→ **Prompt**: Could you reproduce the items below with every "Task" swapped for "Step" and nothing else altered?
* begin Information provided *
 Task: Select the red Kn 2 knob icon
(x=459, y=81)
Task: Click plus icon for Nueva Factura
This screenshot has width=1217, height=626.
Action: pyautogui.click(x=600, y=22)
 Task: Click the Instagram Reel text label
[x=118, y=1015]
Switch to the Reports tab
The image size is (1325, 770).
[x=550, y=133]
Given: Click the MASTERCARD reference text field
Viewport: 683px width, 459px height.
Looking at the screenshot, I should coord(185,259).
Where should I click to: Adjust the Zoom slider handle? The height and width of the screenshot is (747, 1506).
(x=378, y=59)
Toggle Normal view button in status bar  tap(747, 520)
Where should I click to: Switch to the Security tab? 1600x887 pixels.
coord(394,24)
* end Information provided *
→ **Task solution**:
 Step: Select the red Kn 2 knob icon
(x=459, y=81)
Step: Click plus icon for Nueva Factura
This screenshot has width=1217, height=626.
Action: pyautogui.click(x=600, y=22)
 Step: Click the Instagram Reel text label
[x=118, y=1015]
Switch to the Reports tab
The image size is (1325, 770).
[x=550, y=133]
Given: Click the MASTERCARD reference text field
Viewport: 683px width, 459px height.
Looking at the screenshot, I should coord(185,259).
Where should I click to: Adjust the Zoom slider handle? The height and width of the screenshot is (747, 1506).
(x=378, y=59)
Toggle Normal view button in status bar  tap(747, 520)
Where should I click to: Switch to the Security tab? 1600x887 pixels.
coord(394,24)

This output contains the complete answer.